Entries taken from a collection
══════════

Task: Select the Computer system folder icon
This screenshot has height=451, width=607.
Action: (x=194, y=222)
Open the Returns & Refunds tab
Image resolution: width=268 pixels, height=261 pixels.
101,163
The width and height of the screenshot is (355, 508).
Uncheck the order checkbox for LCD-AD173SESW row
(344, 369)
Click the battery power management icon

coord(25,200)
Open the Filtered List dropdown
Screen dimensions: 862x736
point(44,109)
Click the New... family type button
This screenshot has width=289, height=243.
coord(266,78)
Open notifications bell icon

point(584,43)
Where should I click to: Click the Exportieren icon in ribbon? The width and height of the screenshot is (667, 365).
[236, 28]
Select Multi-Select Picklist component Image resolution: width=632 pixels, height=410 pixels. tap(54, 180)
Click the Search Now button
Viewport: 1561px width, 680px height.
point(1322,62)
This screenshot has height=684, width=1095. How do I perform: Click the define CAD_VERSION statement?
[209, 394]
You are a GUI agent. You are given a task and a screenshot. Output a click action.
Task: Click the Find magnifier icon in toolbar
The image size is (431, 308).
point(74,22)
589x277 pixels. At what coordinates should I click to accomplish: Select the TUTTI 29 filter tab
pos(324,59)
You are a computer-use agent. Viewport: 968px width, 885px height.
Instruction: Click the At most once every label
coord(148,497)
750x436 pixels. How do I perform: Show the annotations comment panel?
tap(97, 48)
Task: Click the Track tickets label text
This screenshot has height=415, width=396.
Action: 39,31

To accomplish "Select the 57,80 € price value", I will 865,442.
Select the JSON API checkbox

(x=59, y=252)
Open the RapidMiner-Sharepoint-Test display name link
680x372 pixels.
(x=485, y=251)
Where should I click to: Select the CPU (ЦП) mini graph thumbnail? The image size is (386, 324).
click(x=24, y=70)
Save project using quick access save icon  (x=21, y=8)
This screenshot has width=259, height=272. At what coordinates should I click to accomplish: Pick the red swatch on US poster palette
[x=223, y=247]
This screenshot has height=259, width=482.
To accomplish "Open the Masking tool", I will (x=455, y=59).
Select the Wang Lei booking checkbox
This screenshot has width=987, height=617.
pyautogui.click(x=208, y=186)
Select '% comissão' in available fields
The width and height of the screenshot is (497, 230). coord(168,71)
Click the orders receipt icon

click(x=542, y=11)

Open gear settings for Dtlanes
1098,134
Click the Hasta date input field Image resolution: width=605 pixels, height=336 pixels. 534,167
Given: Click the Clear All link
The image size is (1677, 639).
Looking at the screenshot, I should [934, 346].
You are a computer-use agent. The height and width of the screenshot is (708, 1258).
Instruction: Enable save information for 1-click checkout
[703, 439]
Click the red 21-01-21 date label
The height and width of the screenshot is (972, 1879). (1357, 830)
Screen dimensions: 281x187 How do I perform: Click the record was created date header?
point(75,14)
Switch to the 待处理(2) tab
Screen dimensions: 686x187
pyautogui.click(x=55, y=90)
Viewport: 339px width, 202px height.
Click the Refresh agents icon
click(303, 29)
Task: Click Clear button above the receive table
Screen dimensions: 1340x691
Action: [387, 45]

══════════

Exercise description - State how many lines of the data include the word "button", with nothing else.

Response to the exercise - 3